━━━━━ MATERIALS PROVIDED ━━━━━
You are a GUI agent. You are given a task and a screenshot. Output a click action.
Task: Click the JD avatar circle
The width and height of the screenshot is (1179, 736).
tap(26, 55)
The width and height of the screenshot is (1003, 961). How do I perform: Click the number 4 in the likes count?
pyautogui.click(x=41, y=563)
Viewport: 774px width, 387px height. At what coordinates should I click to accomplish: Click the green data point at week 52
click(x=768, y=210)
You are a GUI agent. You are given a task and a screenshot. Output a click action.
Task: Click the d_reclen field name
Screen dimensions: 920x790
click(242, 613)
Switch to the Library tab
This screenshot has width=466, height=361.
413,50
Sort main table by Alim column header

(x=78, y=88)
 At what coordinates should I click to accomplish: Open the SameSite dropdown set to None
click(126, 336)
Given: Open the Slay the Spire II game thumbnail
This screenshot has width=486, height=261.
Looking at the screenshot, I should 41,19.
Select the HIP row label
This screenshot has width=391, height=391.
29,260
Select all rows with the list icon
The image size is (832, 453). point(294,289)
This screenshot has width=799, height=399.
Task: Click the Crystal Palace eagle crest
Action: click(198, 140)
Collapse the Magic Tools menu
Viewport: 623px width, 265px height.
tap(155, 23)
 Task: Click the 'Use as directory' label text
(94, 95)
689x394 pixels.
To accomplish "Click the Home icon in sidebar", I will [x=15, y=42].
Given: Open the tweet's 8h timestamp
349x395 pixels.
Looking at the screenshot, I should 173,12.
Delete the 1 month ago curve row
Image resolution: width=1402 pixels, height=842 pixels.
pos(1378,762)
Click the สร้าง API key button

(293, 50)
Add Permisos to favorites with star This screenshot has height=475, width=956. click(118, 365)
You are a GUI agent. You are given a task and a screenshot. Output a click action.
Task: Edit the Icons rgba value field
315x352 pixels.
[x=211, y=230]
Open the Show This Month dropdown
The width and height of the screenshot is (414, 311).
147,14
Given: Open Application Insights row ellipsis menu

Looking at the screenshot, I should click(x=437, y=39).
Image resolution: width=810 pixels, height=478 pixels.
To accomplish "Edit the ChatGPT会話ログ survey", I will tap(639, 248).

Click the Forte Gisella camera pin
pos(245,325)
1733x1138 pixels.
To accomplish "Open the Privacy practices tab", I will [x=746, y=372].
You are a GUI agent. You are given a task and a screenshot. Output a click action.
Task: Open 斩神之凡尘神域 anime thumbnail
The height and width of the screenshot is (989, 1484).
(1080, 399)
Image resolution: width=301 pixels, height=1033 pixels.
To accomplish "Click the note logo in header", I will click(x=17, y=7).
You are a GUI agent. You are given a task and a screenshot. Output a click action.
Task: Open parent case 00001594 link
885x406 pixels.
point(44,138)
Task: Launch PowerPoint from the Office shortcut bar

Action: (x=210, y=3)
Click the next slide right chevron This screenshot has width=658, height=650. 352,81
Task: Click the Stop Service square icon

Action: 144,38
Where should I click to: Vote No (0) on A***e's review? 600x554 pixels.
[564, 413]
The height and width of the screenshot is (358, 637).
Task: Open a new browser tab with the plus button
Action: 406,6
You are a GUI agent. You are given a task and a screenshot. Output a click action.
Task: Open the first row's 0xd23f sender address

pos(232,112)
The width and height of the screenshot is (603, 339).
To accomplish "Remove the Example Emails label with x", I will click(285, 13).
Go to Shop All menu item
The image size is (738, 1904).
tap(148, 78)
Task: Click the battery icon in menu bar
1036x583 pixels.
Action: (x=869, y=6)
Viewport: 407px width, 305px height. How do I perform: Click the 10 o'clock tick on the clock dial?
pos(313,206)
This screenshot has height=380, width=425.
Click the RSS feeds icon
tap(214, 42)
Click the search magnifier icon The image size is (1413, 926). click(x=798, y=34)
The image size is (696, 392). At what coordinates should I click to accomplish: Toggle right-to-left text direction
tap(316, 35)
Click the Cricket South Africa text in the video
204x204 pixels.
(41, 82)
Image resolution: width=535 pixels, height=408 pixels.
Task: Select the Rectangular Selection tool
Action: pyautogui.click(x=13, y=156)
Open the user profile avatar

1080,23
━━━━━
→ **WHAT YOU NEED TO DO**
Taking the records above line by line, count those that hold the word "Edit"; the number is the entire answer.

→ **WRITTEN REPLY**
2